Supplied records START

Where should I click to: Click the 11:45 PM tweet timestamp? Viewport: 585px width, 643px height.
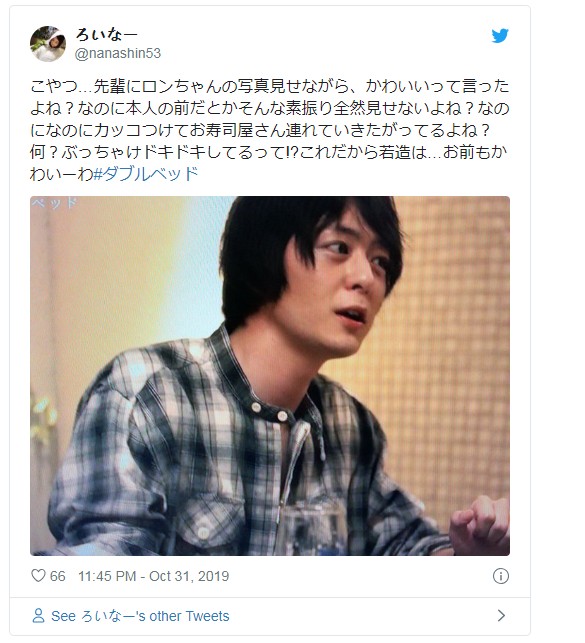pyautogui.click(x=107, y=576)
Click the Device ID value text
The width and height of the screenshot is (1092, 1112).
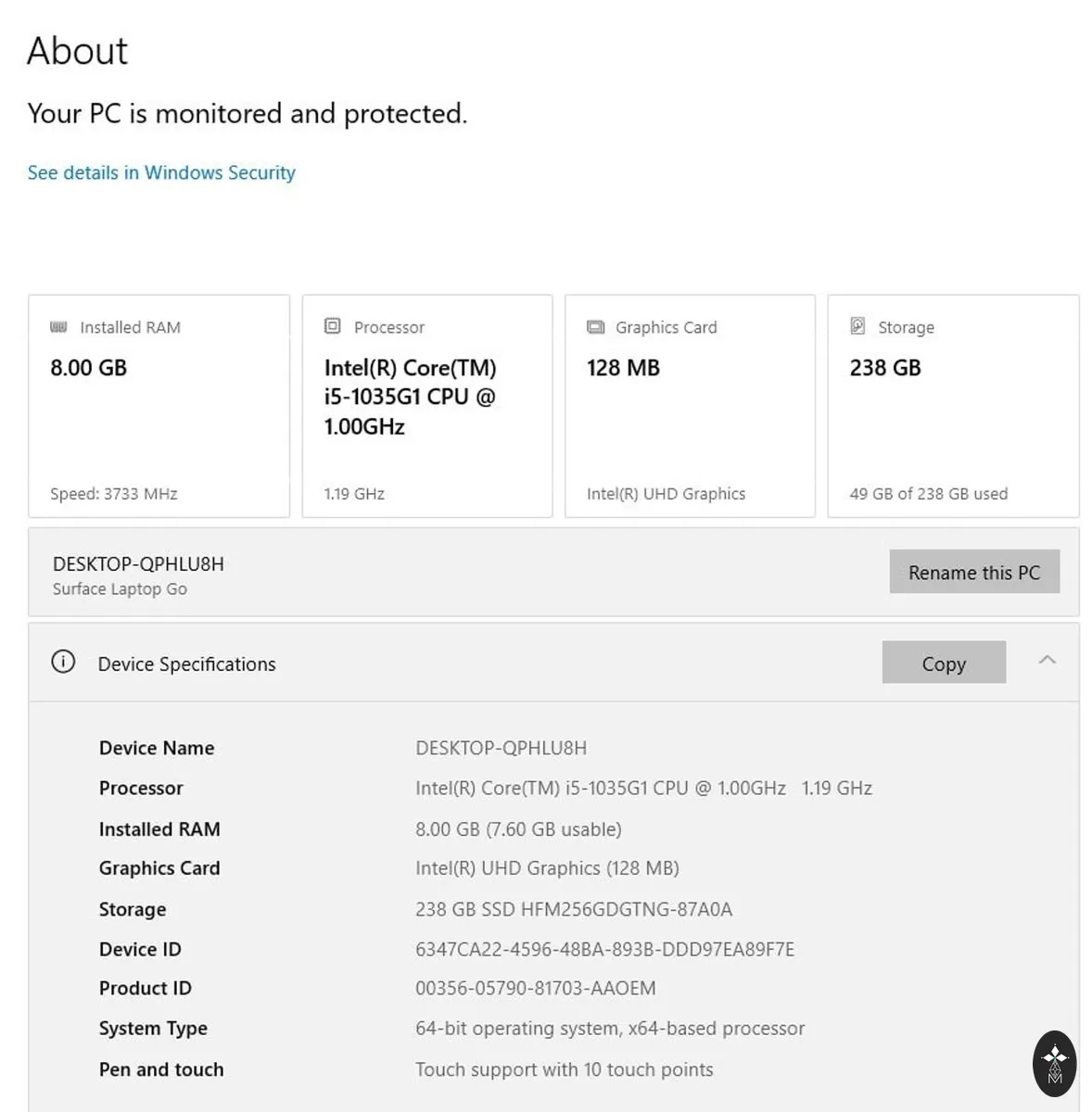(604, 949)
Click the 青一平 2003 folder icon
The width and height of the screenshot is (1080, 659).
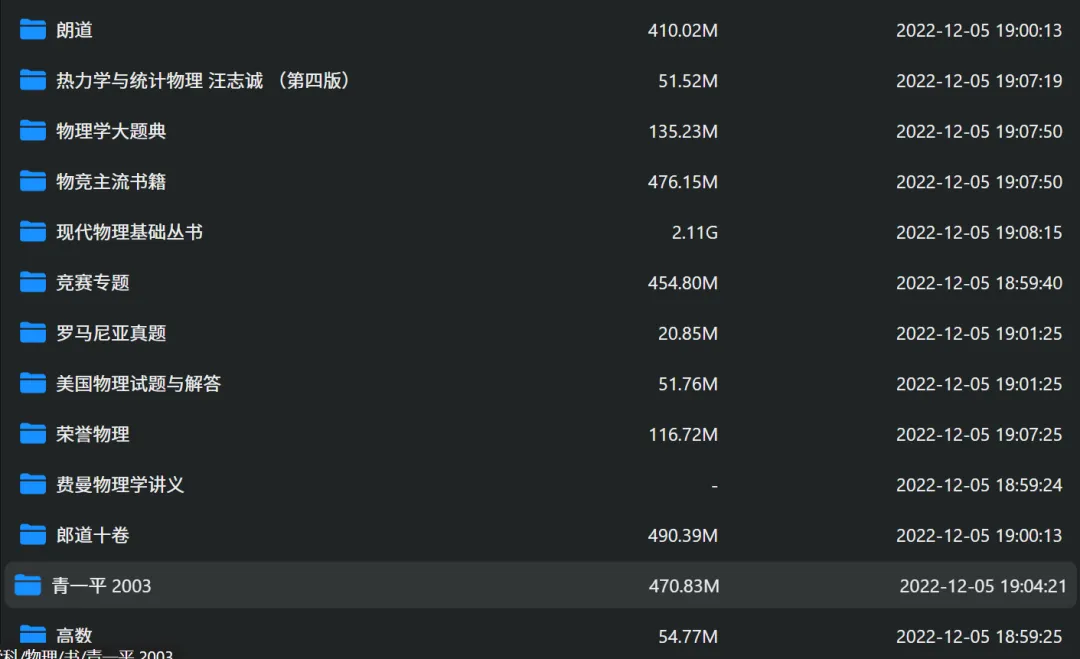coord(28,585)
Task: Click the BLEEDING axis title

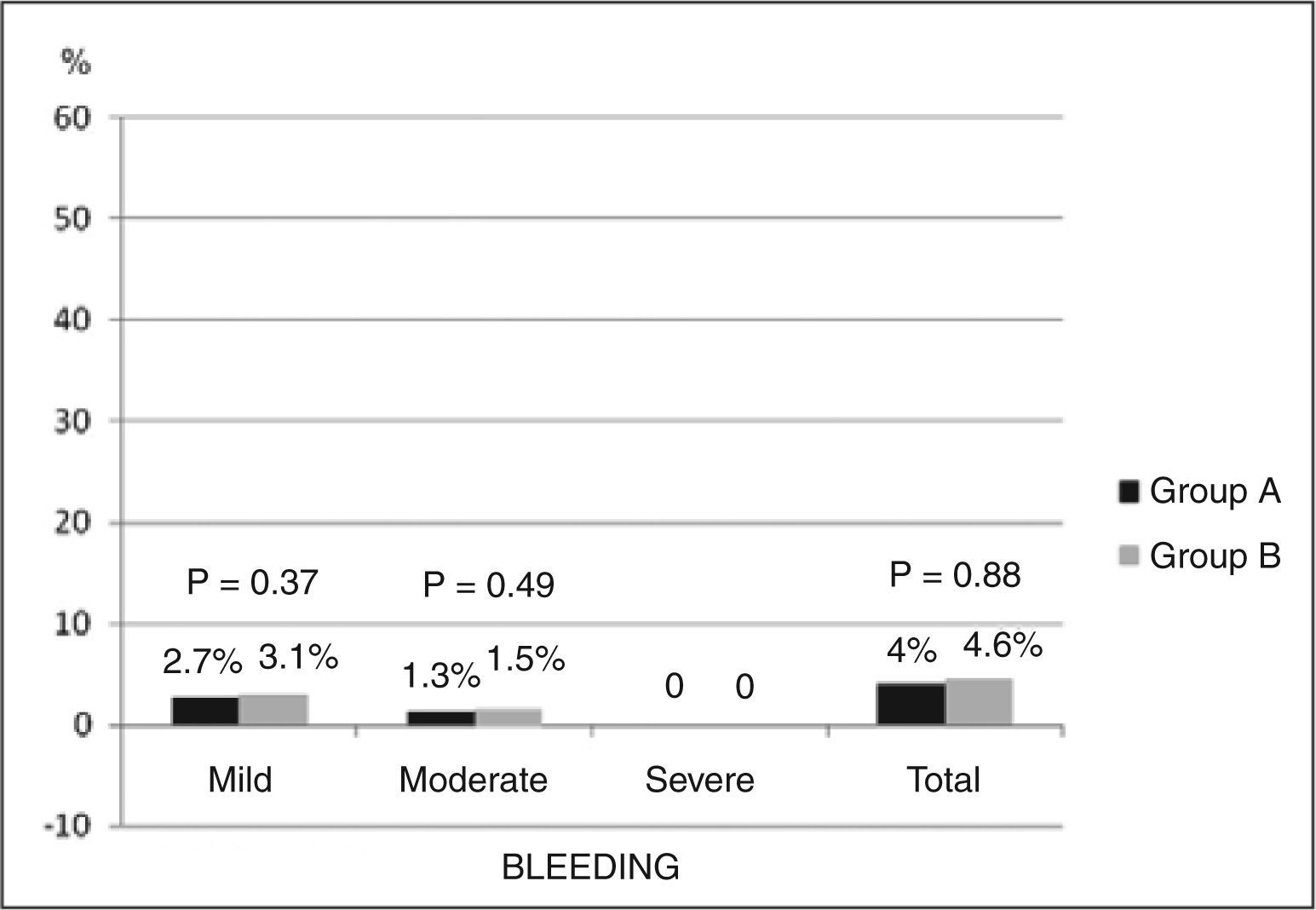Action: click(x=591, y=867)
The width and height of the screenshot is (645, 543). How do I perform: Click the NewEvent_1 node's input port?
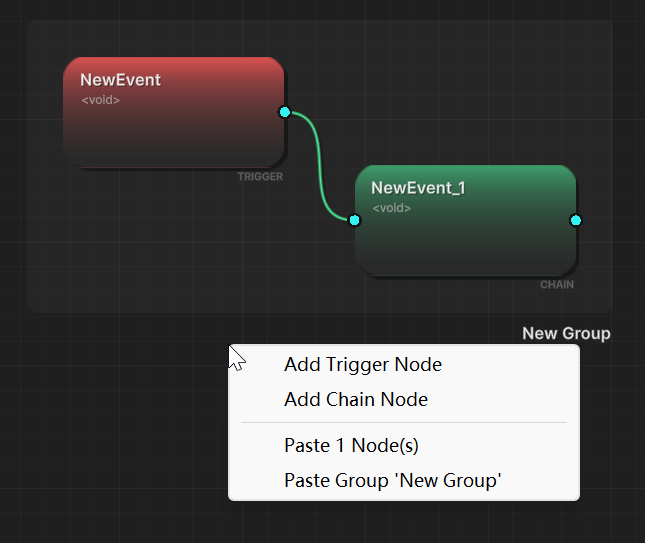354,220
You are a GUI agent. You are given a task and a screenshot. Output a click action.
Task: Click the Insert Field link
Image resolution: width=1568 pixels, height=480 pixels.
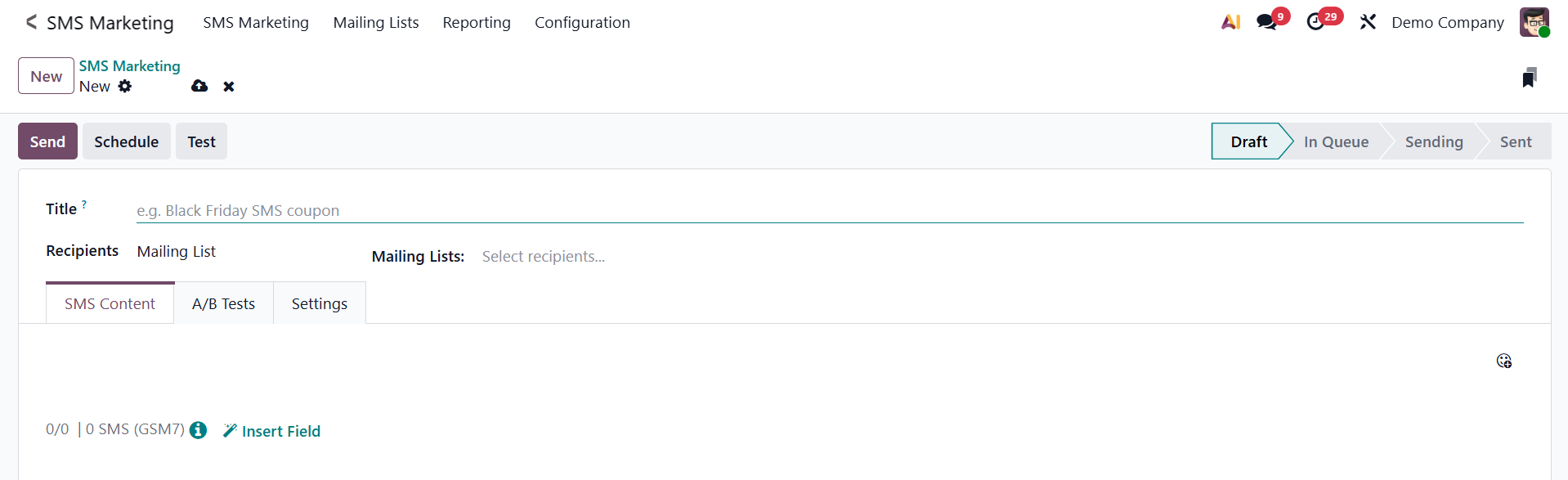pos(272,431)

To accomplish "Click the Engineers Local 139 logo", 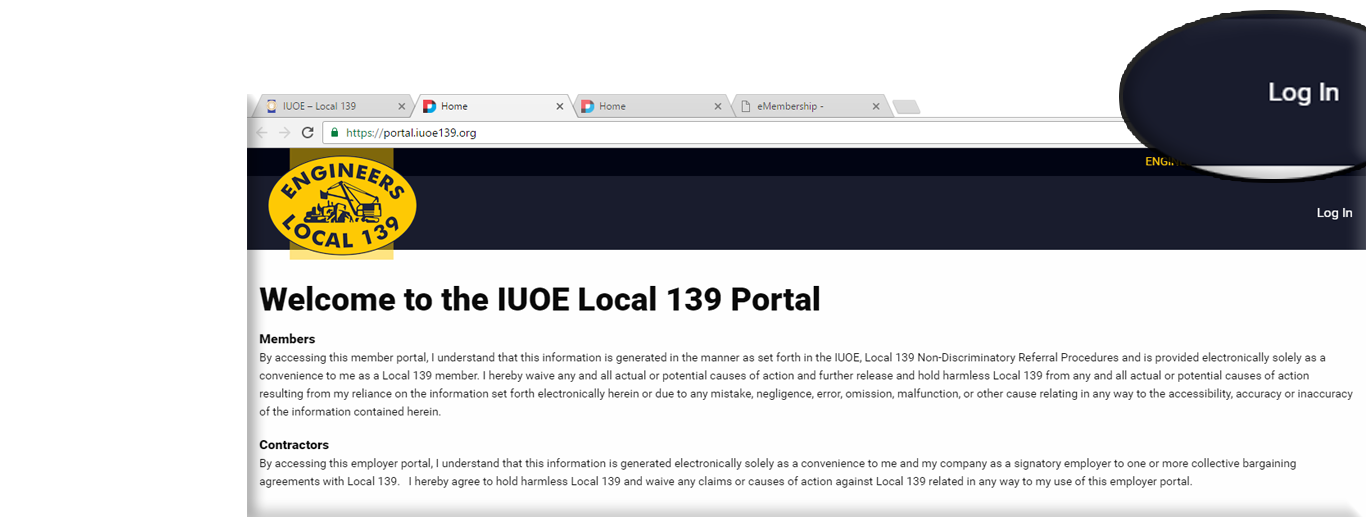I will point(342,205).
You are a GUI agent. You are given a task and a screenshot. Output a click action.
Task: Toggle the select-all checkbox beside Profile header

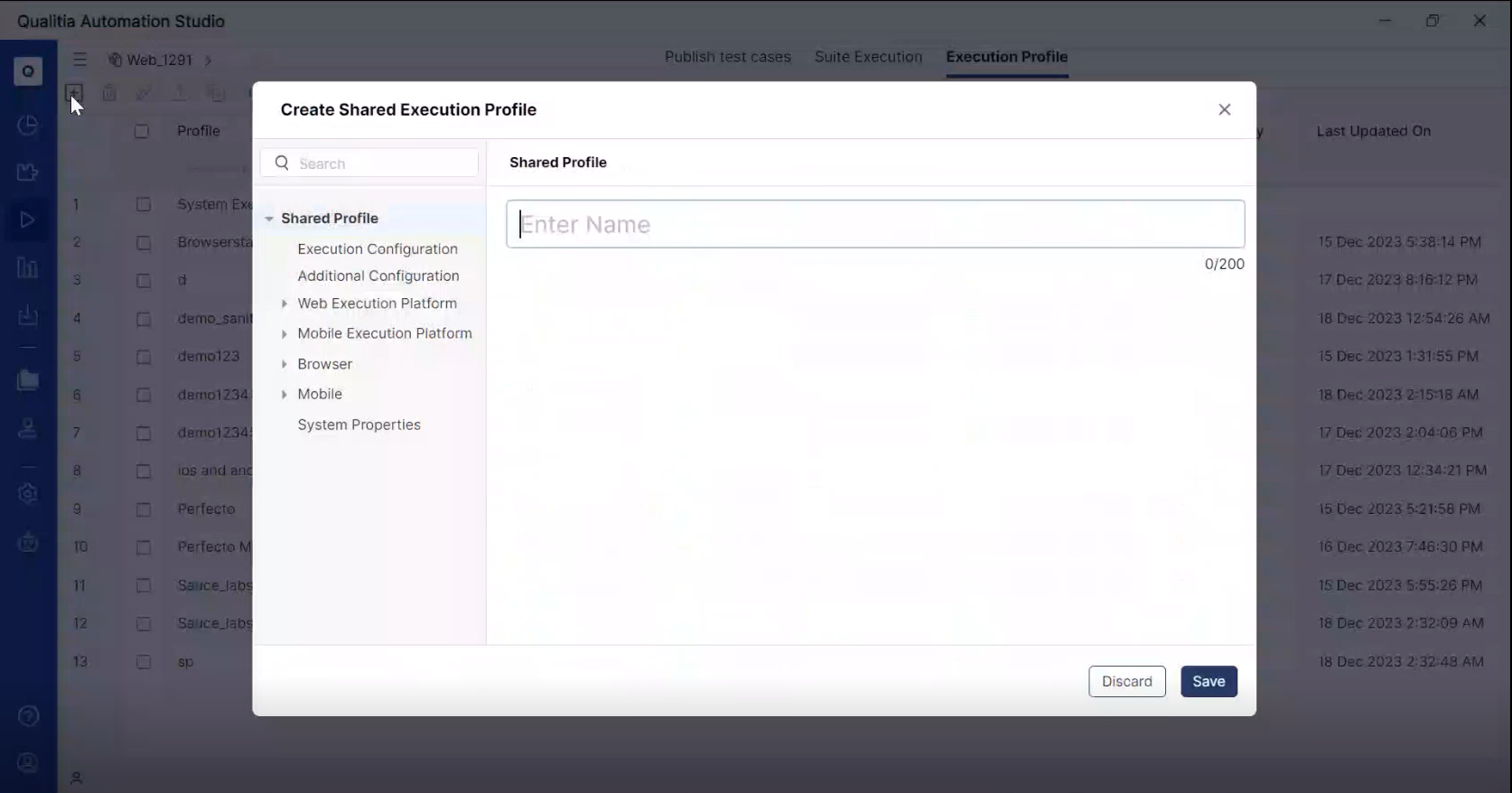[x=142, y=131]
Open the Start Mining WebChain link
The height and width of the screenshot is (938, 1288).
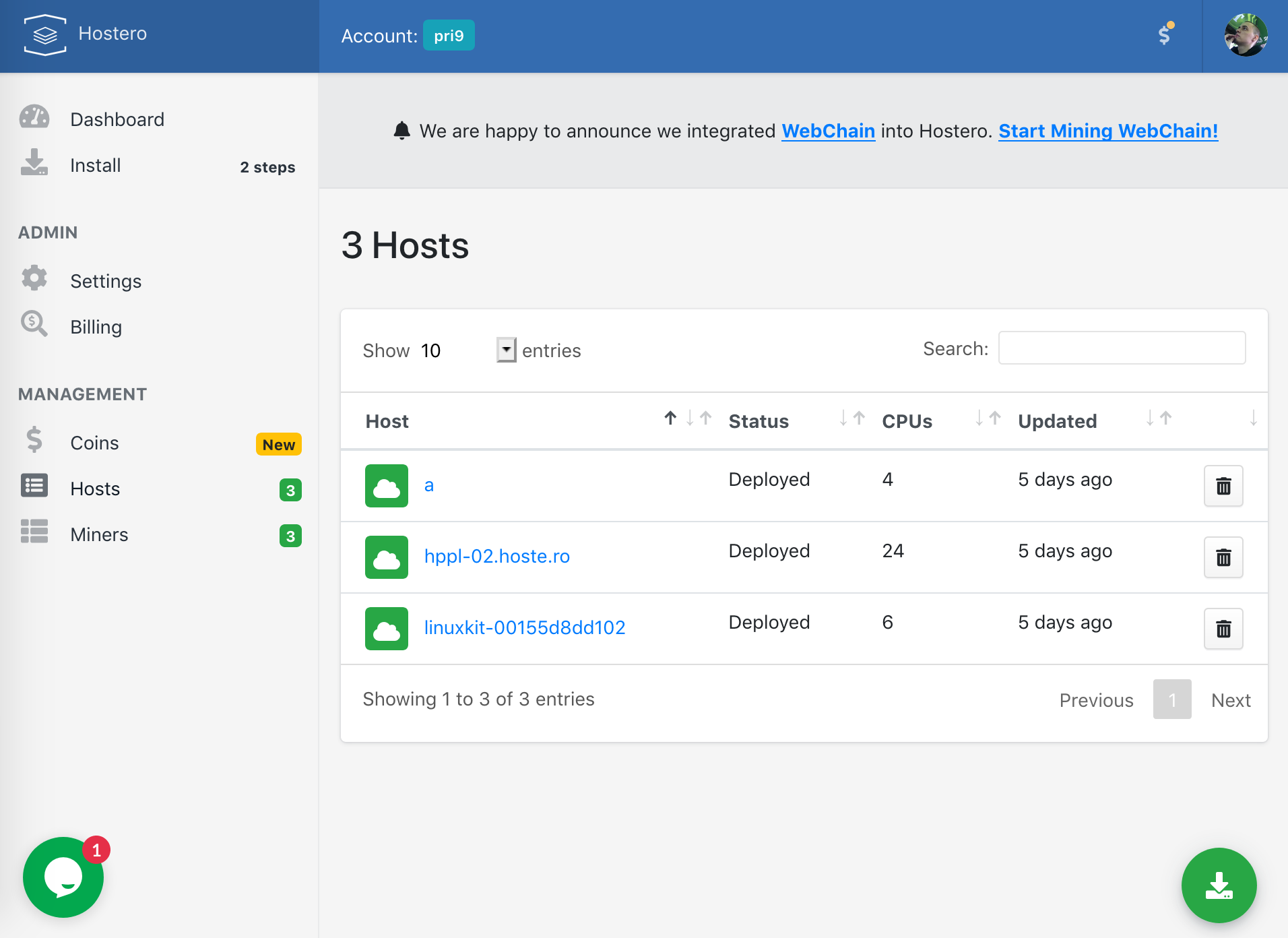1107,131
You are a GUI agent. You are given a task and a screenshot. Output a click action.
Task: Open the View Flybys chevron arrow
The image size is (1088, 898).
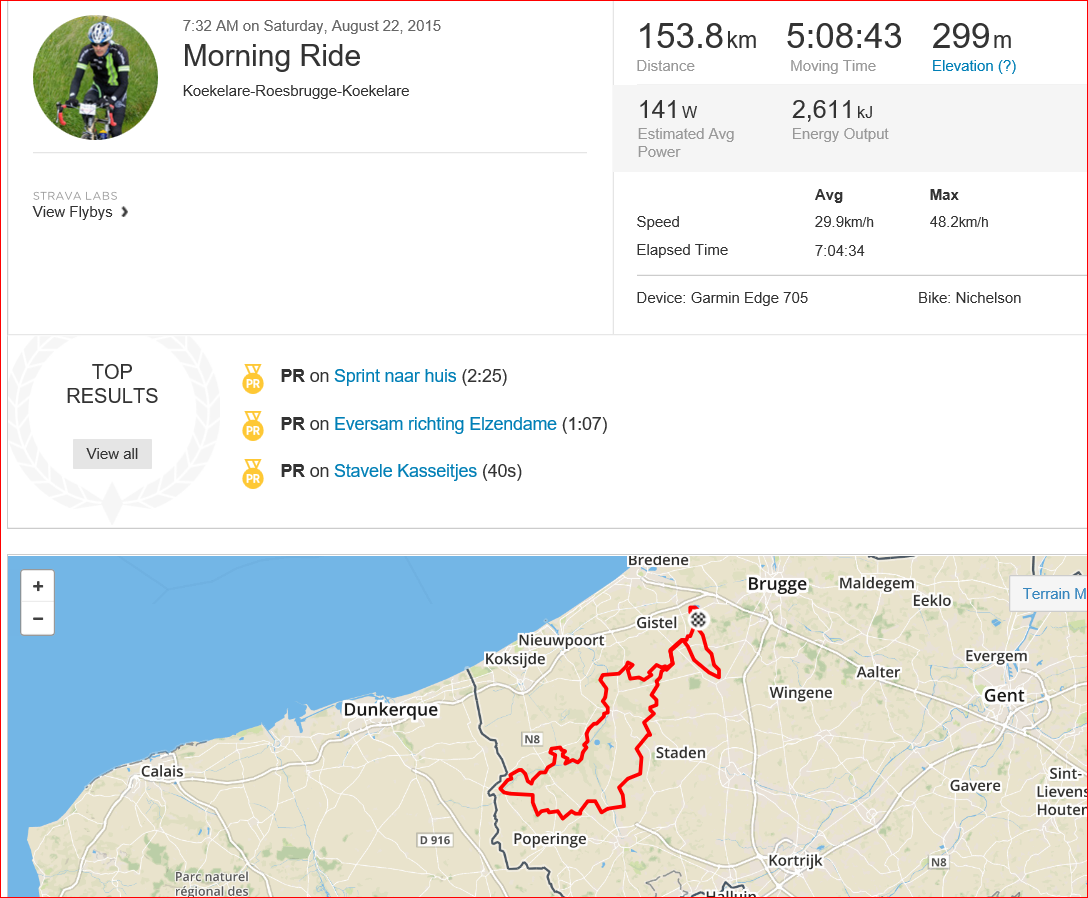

Supplied records END

About this task: Copy every line of the data that holds the string "link".

Task solution:
Task: Click the Insert Field link
Open the Start Mining WebChain link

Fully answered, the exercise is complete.